Reviewed by Oct 05, 2020| Updated on
The accounting period is a systematic process in which a company's accounting activities are identified, analysed, and documented. It is a regular 8-step procedure that begins when a transaction takes place and ends with it being included in the financial statements.
Main steps in the eight-step accounting process include recording journal entries, uploading to the general ledger, measuring trial balances, changing entries, and producing financial statements.
The accounting process is a systematic collection of guidelines to ensure that the financial statements are correct and compliant. Computerised accounting systems and the standardised accounting period process have helped to reduce mathematical errors.
Today, most software completely automates the accounting cycle, resulting in less human intervention and manual processing related errors.
Take a look at the eight steps of the accounting cycle:
The accounting process is started and completed within an accounting period, the time of preparation of the financial statements. Accounting periods vary and depend on several factors, but the annual period is the most common form of the accounting period. Lots of transactions occur and are recorded during the accounting cycle.

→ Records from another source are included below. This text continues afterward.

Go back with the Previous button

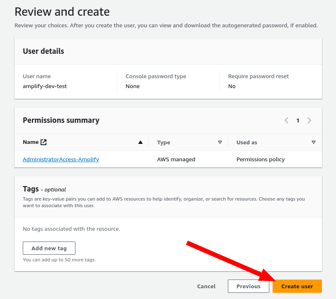point(248,286)
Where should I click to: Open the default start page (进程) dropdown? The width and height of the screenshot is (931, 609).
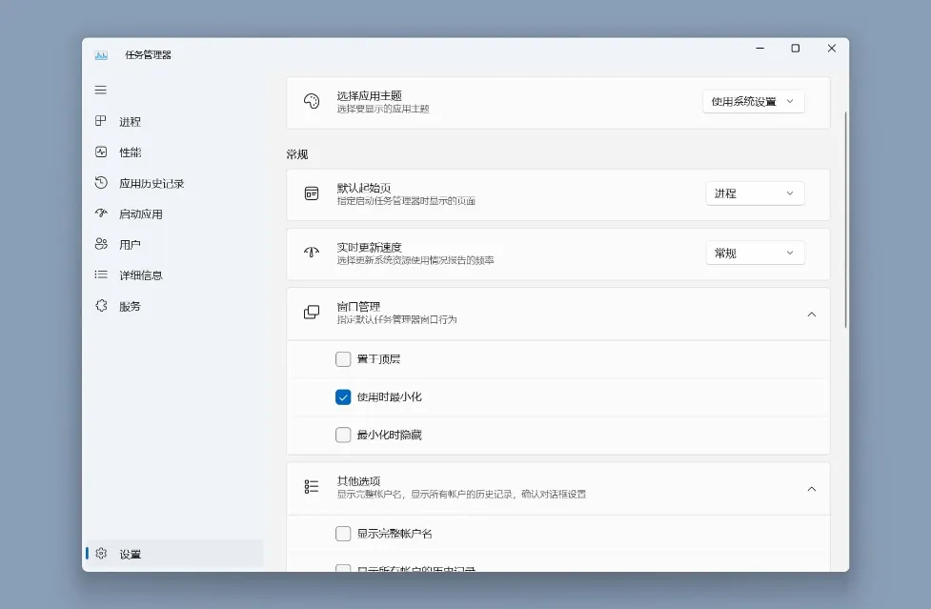755,193
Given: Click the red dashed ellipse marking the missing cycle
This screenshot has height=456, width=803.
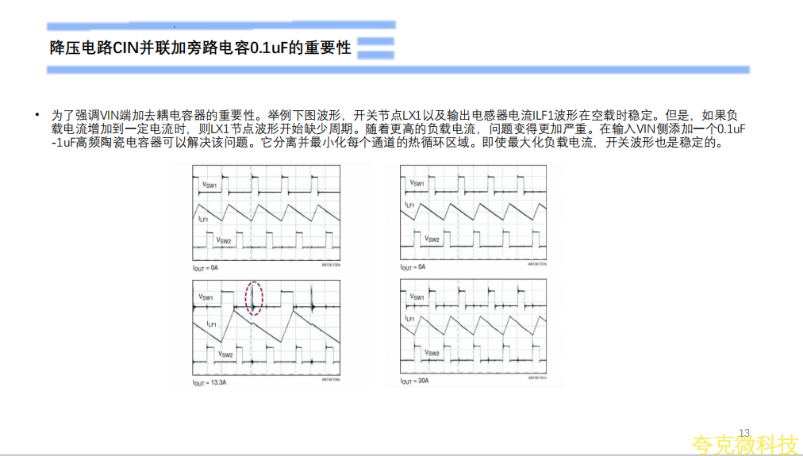Looking at the screenshot, I should click(254, 297).
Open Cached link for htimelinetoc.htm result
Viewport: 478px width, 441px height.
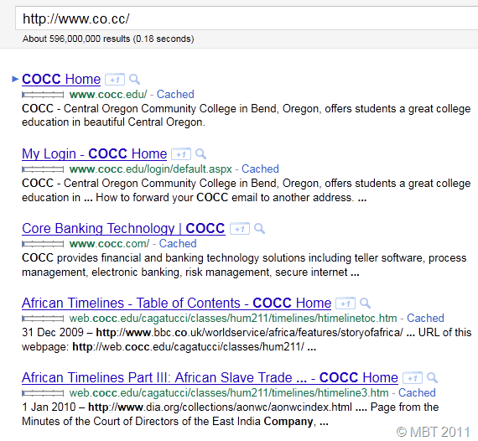point(425,319)
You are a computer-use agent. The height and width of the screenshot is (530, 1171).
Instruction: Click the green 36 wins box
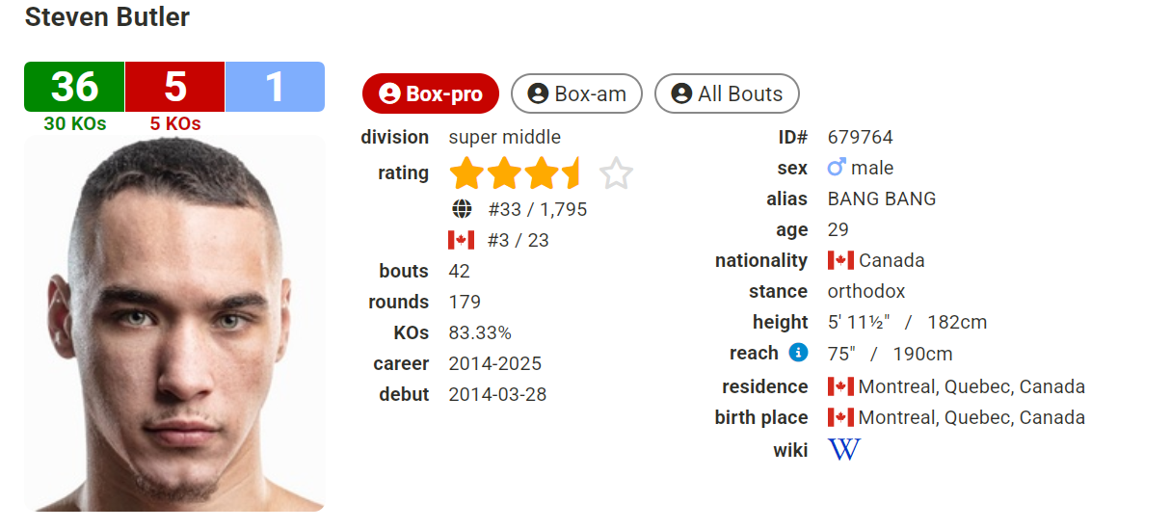click(74, 87)
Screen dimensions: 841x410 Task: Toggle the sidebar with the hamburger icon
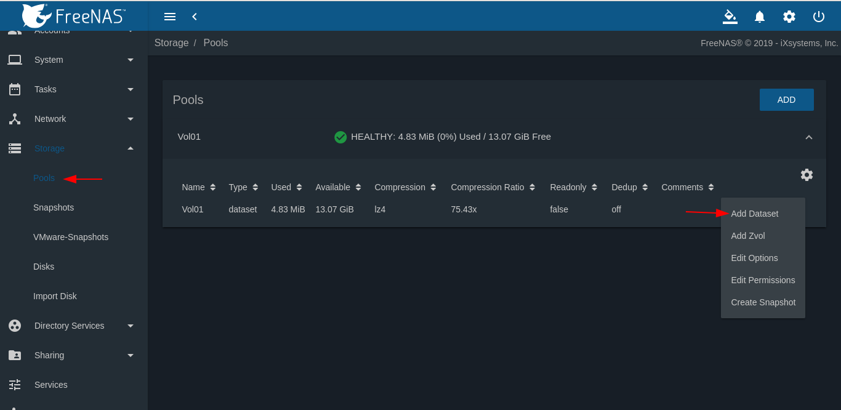[170, 17]
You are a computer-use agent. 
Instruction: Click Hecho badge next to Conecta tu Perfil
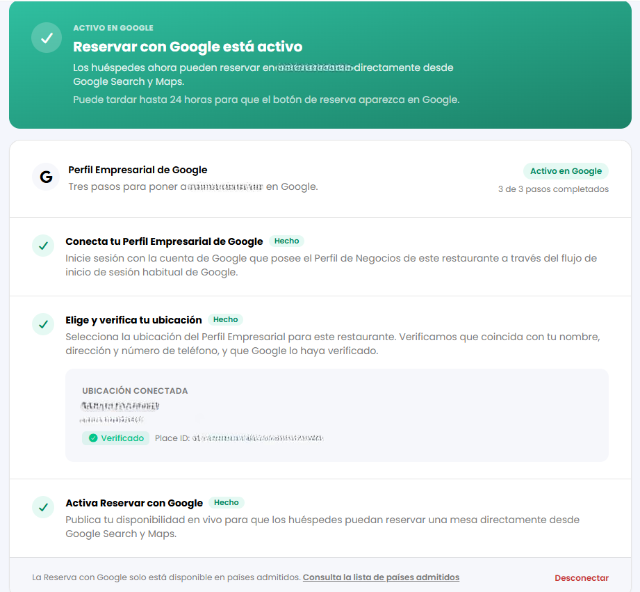[286, 241]
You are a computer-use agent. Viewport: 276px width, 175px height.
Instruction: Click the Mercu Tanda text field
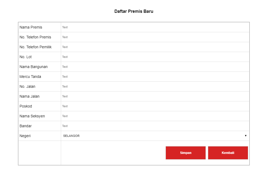pyautogui.click(x=155, y=77)
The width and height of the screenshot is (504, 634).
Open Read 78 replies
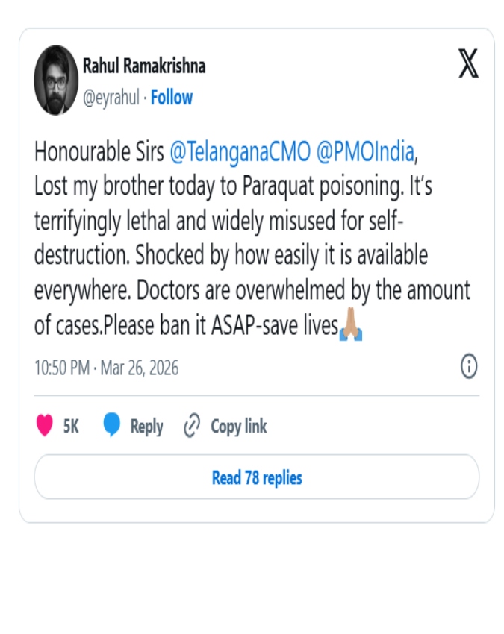tap(257, 477)
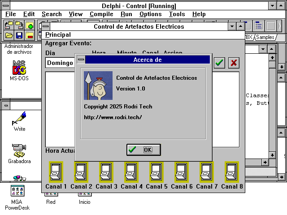Toggle the Canal 4 switch
This screenshot has width=287, height=215.
point(131,172)
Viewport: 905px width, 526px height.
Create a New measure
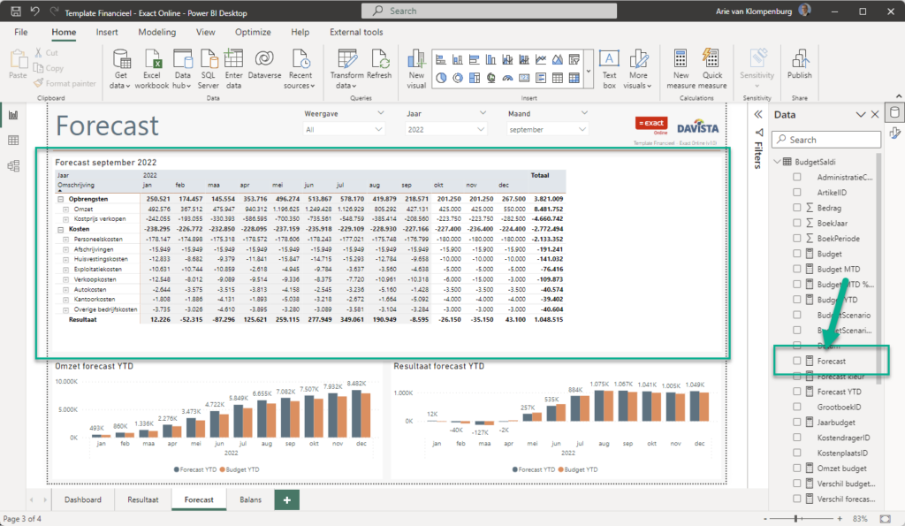coord(681,65)
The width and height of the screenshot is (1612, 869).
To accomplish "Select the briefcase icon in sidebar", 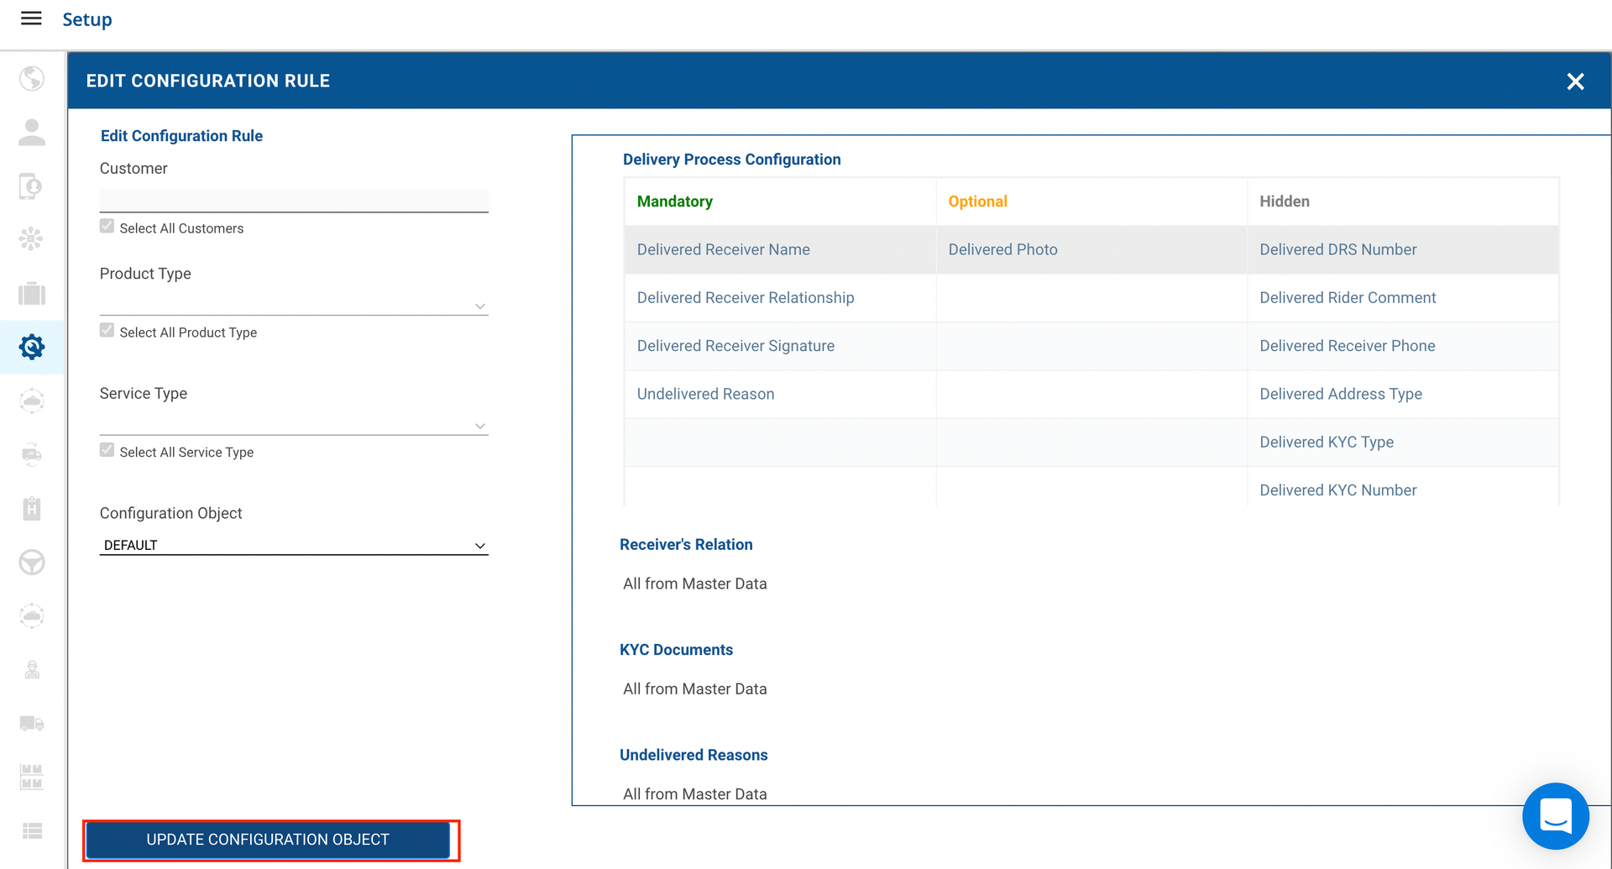I will [32, 293].
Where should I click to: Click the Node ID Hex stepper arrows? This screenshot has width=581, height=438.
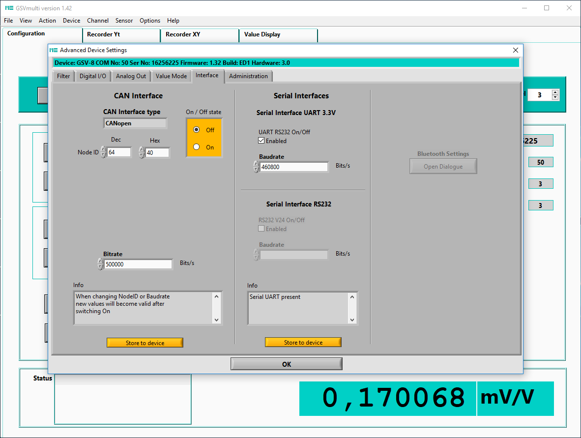coord(142,152)
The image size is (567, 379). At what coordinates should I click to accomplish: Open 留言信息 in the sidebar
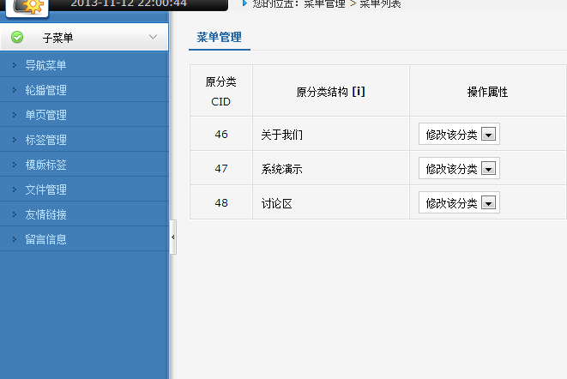[x=46, y=239]

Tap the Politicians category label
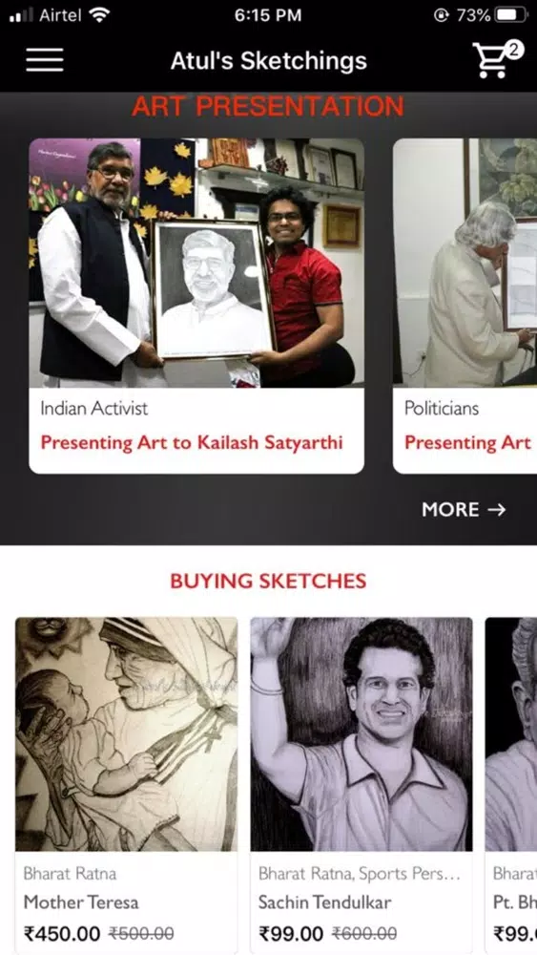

Financial statements are generally prepared at year-end, as specified by the regulations. Public agencies are expected to file the financial statements by specific dates. Hence, their accounting cycle revolves around the times necessary for reporting.
The cycle of accounting varies from that of the budget process. The accounting process focuses on past events and guarantees accurate documentation of the recorded financial transactions.
Alternatively, the budget cycle is related to future operating performance and forward transaction planning. The cycle helps in the creation of knowledge for external customers, while the budget process is used mainly for internal management.